EXERCISE GOAL:
Hand back, word for word, the lines from the one containing "The height and" to the end of the records, both included, and leave out pictures.

=== Begin Enclosure ===

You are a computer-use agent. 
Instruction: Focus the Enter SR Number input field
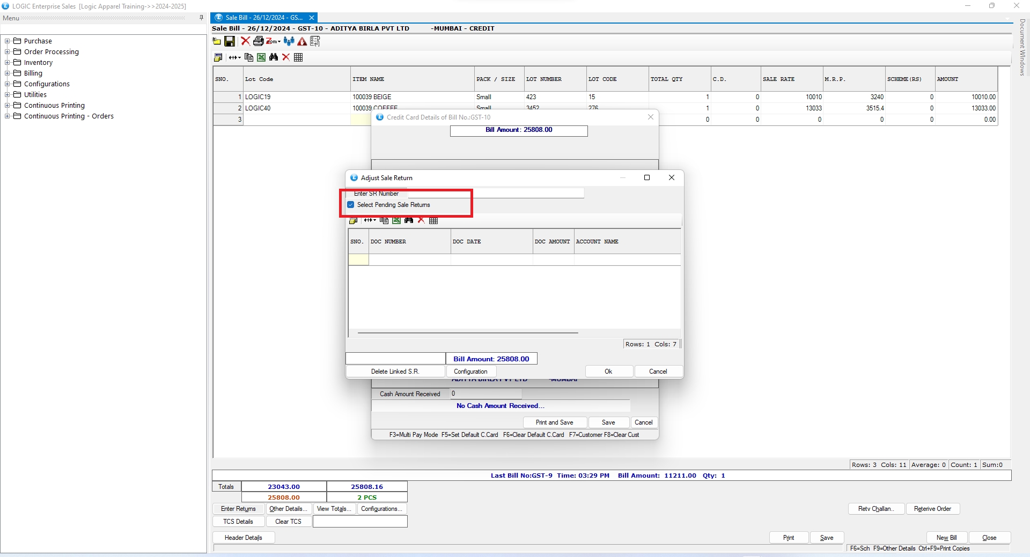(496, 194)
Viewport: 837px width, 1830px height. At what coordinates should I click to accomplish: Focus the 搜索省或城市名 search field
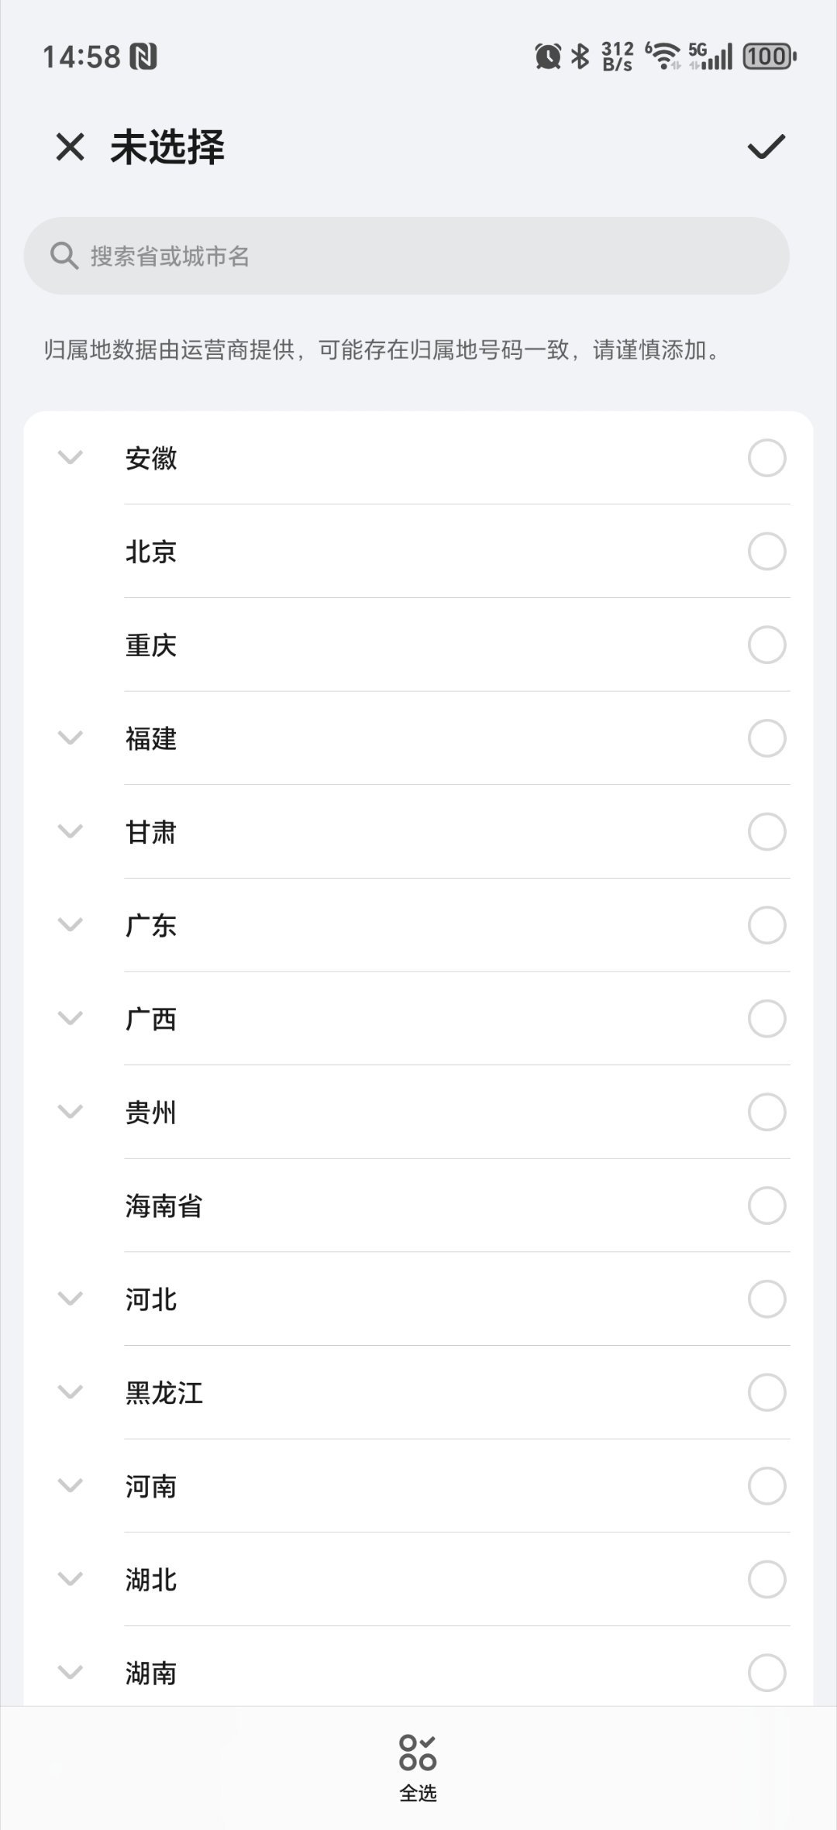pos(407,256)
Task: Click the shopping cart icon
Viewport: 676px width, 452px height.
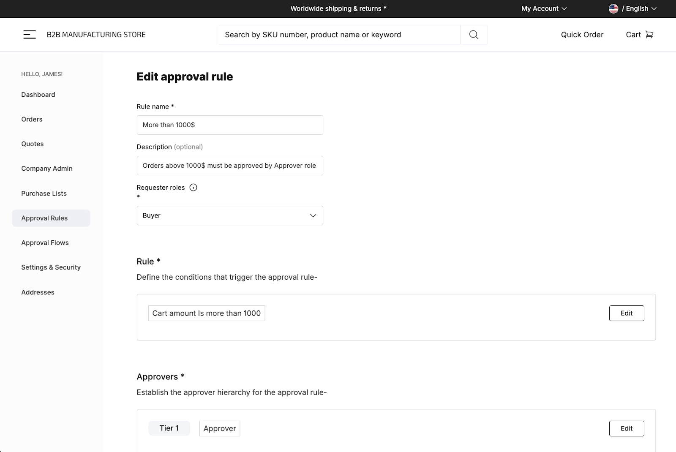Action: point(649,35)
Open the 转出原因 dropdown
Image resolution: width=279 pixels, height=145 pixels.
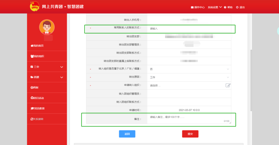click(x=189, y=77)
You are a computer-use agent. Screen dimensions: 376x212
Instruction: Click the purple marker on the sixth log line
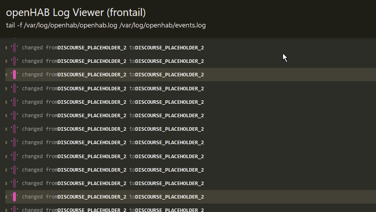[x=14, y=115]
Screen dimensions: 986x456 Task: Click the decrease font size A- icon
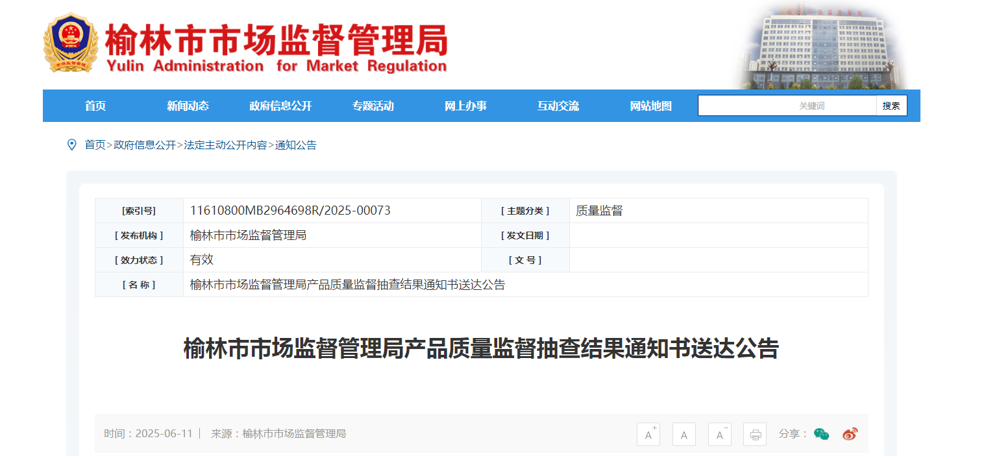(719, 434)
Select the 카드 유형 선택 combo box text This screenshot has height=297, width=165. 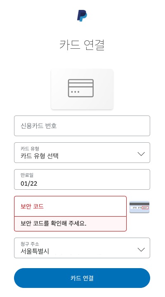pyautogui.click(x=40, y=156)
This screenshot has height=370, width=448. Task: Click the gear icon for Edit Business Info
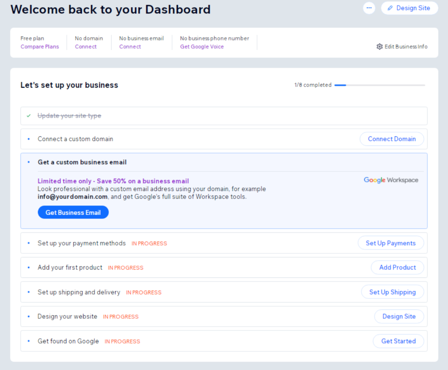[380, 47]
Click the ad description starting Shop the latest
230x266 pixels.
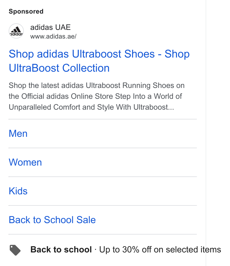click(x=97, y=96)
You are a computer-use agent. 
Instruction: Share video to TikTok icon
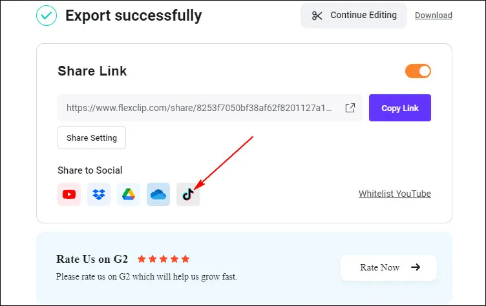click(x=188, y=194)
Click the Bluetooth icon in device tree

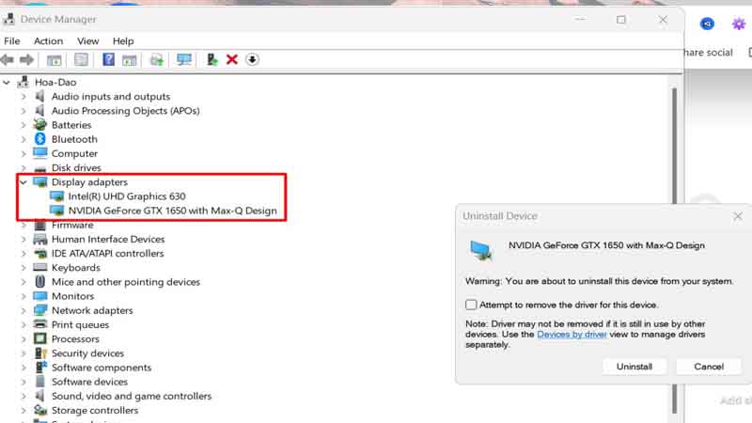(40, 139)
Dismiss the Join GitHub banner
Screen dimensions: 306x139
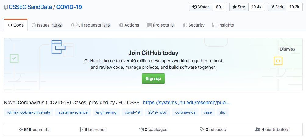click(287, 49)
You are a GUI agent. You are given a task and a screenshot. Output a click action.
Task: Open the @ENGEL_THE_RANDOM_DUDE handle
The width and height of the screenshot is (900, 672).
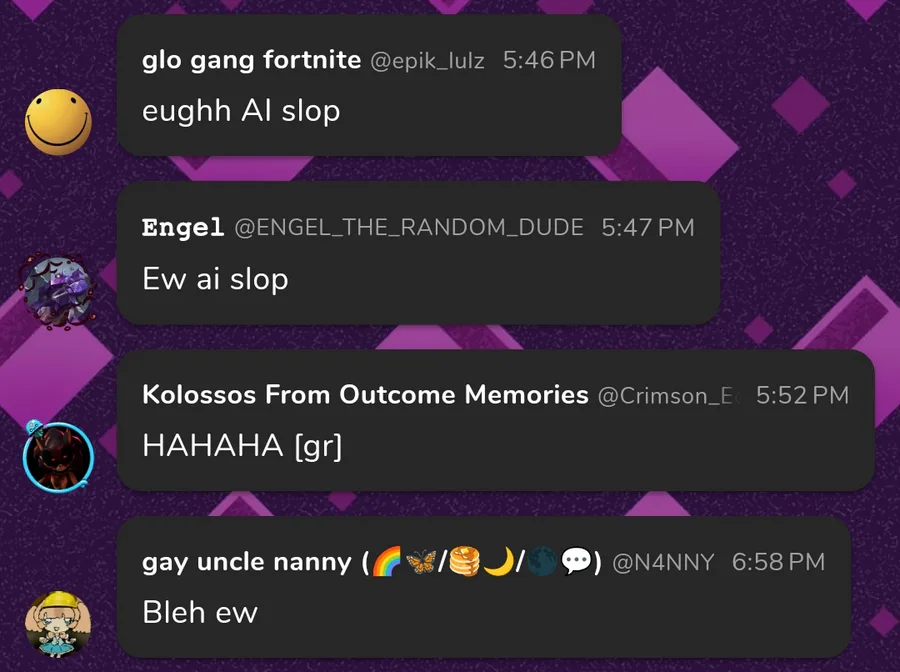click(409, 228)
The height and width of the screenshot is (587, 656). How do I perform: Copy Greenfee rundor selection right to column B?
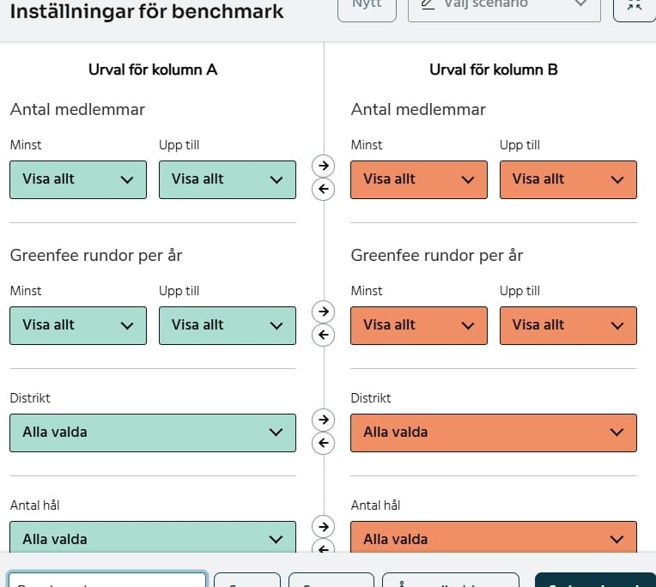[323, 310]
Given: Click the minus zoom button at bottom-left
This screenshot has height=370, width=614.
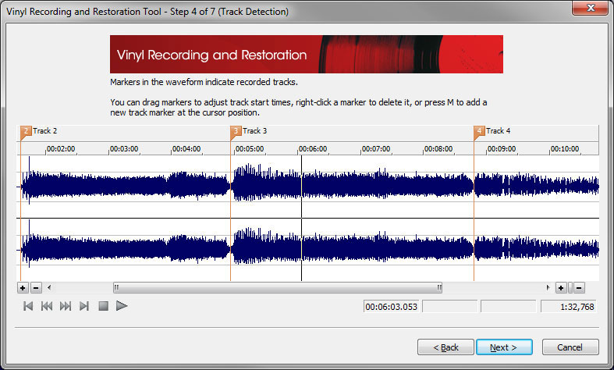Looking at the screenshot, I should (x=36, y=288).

=== End Enclosure ===

SOLUTION TO THE PROBLEM:
The height and width of the screenshot is (587, 656). How do I perform: Copy Greenfee rundor selection right to column B?
[323, 310]
Given: Click the minus zoom button at bottom-left
This screenshot has height=370, width=614.
Looking at the screenshot, I should (x=36, y=288).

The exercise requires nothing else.